Dataset content below:

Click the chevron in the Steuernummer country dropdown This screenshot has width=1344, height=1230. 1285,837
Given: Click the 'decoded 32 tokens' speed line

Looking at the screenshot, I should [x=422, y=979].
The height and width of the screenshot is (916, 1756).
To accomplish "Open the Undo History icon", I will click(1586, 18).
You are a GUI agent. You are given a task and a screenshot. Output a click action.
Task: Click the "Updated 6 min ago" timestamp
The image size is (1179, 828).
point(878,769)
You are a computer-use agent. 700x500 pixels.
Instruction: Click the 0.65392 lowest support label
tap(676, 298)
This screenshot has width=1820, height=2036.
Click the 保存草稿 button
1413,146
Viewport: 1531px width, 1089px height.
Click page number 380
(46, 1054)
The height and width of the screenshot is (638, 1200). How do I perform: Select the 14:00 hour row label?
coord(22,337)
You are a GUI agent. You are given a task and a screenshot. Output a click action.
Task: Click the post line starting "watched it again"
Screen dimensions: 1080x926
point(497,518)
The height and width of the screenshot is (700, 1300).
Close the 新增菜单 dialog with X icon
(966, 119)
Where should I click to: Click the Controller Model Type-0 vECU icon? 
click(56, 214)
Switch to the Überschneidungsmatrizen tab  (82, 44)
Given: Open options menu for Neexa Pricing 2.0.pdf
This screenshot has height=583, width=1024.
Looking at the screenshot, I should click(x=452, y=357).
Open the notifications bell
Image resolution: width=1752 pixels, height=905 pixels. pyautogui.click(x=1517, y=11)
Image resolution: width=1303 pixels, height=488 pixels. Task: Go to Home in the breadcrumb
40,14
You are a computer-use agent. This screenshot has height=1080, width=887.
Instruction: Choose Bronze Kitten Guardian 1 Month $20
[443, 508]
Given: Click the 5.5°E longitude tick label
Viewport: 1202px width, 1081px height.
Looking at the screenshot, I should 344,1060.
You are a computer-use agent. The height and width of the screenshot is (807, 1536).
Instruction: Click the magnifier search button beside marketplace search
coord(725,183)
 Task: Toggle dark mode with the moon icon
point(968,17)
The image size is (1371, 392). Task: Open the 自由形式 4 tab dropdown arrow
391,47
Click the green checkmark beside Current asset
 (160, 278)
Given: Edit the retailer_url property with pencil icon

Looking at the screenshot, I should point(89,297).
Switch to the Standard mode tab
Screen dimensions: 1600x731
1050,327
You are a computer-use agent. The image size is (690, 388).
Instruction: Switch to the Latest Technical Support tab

End of Dataset content.

** Directions for this task **
Please copy every line of the data that carries the string "agent".

** Solution for this problem **
You are a GUI agent. You are given a task and a screenshot. Output a click action.
You are a computer-use agent. 700x500 pixels.
You are a GUI agent. You are given a task and a screenshot. Output a click action.
You are a computer-use agent. This screenshot has height=1080, width=887.
You are a computer-use agent. The height and width of the screenshot is (807, 1536).
You are a computer-use agent. The image size is (690, 388).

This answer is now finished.